Filipo Levi
- Born: 6 September 1979 (age 46) Huntly, New Zealand
- Height: 1.96 m (6 ft 5 in)
- Weight: 120 kg (260 lb)
- School: Logan Park High School Otago Boys' High School
- University: Otago University BA Pacific Studies and Masters Degree Indigenous studies

Rugby union career
- Position(s): Lock, Back row

Senior career
- Years: Team / Apps / (Points)
- 2007–2009: Ricoh Black Rams
- 2009: Ospreys
- 2009–2011: Newcastle Falcons / 45 / (0)
- 2011-2012: Nottingham / 8 / (0)

Provincial / State sides
- Years: Team / Apps / (Points)
- 2000-2006: Otago / 70 / (0)
- 2011-2012: Tasman / 13 / (0)

Super Rugby
- Years: Team / Apps / (Points)
- 2002–07: Highlanders / 63

International career
- Years: Team / Apps / (Points)
- 2007-2011: Samoa / 25 / (0)
- 2004-2008: Pacific Islanders / 5 / (0)

= Filipo Levi =

Samoa international rugby union player

Filipo Levi is the former International Rugby Captain for Manu Samoa and captained teams from a local and international stage from 2000 to 2013.

In 2011 Filipo was bestowed with the ancient Samoan chief Tulafale-orator speaking title of Mulitalo from the village of Lano in Savai'i Samoa. The Samoan chief system is over 3000 years and a Tulafale chief title is one to lead by serving the people.

In 2018, Filipo Founded the RUBC Rugby Union Business Club. RUBC is a social initiative in supporting Rugby players in their transitioning and starting their businesses and careers. RUBC is a metaphor of surrounding a Rugby player with mentors, business coaches, financial advisors and entrepreneurs to plan to succeed in life after sport. When the spotlight fades, RUBC is filling this gap to continue the team in life after Rugby.

Filipo attained his masters and bachelor's degree from the University of Otago while playing professional Rugby.

==Career==
International

Levi was part of the Samoa squad at the 2007 Rugby World Cup, but a severe eye socket injury forced him out of the tournament. Levi was a member of the Samoa squad at the 2011 Rugby World Cup. In 2008 Levi took over the Manu Samoa captaincy after long time captain Semo Sititi focused on playing and all but retired from International duties.
In 2011 Levi again Captained Manu Samoa against Ikale Tahi Tonga in Fiji before playing the Wallabies Australian Rugby team where Manu Samoa were victorious in Sydney.

New Zealand

Levi grew up in Glen Innes Auckland before moving to Dunedin where his Father Reverend Fogatia Lavea Levi was accepted into University of Otago Knox Theological Studies. He attended Logan Park High School before joining Otago Boys' High School where they were the first team from the South Island to have won the national 1st XV competition in 1998, playing alongside future All Black Captain Richie McCaw.

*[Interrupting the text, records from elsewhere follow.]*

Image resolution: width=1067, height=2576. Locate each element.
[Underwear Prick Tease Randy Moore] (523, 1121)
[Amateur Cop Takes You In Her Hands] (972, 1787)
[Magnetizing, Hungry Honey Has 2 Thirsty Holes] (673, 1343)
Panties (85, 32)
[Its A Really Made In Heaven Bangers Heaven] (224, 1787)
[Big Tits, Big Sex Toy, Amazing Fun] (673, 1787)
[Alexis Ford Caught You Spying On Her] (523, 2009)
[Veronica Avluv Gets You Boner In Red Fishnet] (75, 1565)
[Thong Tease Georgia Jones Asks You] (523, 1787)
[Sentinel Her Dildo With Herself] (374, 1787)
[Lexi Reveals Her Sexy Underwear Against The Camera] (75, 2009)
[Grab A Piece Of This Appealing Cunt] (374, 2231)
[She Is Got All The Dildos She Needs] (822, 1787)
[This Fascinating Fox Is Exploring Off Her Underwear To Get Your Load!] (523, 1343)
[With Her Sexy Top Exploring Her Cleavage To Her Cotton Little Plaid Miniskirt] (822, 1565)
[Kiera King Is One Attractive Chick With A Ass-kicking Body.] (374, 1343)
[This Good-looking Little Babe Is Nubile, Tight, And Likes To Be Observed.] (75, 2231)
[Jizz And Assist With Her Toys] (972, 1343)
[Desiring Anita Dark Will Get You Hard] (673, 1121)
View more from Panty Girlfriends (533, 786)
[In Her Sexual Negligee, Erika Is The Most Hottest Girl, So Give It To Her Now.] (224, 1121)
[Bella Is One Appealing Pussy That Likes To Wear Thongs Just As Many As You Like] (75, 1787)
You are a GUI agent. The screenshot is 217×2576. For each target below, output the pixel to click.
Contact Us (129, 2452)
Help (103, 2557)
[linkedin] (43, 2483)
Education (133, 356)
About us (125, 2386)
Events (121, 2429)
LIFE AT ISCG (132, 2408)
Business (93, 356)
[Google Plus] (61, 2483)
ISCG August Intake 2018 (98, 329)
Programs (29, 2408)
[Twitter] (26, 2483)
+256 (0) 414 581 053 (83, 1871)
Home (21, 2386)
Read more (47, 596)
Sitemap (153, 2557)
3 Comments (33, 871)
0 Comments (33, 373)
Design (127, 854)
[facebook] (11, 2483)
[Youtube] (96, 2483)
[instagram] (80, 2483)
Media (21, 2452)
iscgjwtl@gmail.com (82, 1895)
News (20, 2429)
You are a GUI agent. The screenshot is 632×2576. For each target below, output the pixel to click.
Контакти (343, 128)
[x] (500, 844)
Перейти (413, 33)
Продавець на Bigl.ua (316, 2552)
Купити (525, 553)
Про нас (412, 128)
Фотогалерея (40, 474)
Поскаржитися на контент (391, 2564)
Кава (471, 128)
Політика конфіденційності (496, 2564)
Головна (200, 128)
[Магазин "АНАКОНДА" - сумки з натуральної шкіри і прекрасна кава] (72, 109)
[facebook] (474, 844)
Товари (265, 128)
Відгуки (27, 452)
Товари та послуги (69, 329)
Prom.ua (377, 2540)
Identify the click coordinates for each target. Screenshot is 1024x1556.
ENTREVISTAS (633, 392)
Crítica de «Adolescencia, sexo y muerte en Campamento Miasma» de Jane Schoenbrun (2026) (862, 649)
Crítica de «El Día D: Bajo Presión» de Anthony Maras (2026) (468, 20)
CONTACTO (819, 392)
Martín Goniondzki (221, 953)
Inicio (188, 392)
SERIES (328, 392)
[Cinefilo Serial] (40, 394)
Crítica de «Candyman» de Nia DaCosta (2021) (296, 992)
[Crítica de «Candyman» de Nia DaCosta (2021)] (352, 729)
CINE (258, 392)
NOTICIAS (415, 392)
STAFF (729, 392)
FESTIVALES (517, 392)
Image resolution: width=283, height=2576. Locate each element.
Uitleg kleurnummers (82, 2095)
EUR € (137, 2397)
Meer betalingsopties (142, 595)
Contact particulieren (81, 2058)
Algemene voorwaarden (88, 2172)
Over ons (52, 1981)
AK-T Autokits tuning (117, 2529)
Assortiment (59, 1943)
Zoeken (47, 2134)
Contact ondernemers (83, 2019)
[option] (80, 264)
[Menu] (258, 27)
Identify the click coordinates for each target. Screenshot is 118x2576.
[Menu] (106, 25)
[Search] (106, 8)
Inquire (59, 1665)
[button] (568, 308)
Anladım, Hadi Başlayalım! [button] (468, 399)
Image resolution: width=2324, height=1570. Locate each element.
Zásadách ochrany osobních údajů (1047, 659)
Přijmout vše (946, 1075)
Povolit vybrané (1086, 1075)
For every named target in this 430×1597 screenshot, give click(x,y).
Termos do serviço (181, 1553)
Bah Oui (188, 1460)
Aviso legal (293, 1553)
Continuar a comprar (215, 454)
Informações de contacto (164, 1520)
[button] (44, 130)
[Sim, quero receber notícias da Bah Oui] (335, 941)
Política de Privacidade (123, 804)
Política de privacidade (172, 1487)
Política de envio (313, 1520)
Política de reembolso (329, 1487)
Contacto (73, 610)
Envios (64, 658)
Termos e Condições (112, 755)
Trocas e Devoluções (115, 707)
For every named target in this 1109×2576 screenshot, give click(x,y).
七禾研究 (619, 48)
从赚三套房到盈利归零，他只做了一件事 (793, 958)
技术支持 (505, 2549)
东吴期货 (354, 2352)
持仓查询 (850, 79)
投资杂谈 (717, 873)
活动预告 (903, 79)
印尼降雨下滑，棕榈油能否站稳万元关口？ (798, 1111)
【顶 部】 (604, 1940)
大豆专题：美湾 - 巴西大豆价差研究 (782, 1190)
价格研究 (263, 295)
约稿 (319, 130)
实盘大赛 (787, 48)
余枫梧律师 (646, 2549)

Levi was then selected for the New Zealand Colts that won the 2000 U21 World Cup in New Zealand playing alongside the likes of Carl Hayman, Keven Mealamu, Mils Muliaina, Seilala Mapusua, Aaron Mauger, Gavin Williams, Clarke Dermody, Ben Blair, Rodney Sooialo, Jerry Collins and Richie McCaw

Levi played for the local Dunedin club Alhambra Union from 1999-2007 and for Otago Rugby 2000-2006. Levi signed for Super 12 side the Highlanders in 2002 and went on to become one of their most capped players leaving in 2007. Levi played his final club games for Auckland Marist Tamaki in 2012-2013.

In 2016 Filipo Coached Auckland Marist Tamaki and finished in 2018 and is involved with College Rifles Rugby since 2019-2020.

UK

In February 2009 the Ospreys signed him from Japanese side Ricoh Black Rams. At the end of the 2008–09 Magners League he signed for Premiership side Newcastle Falcons as primarily a back row player. In November 2011 Nottingham signed him from Newcastle Falcons until the end of the 2011–12 RFU Championship.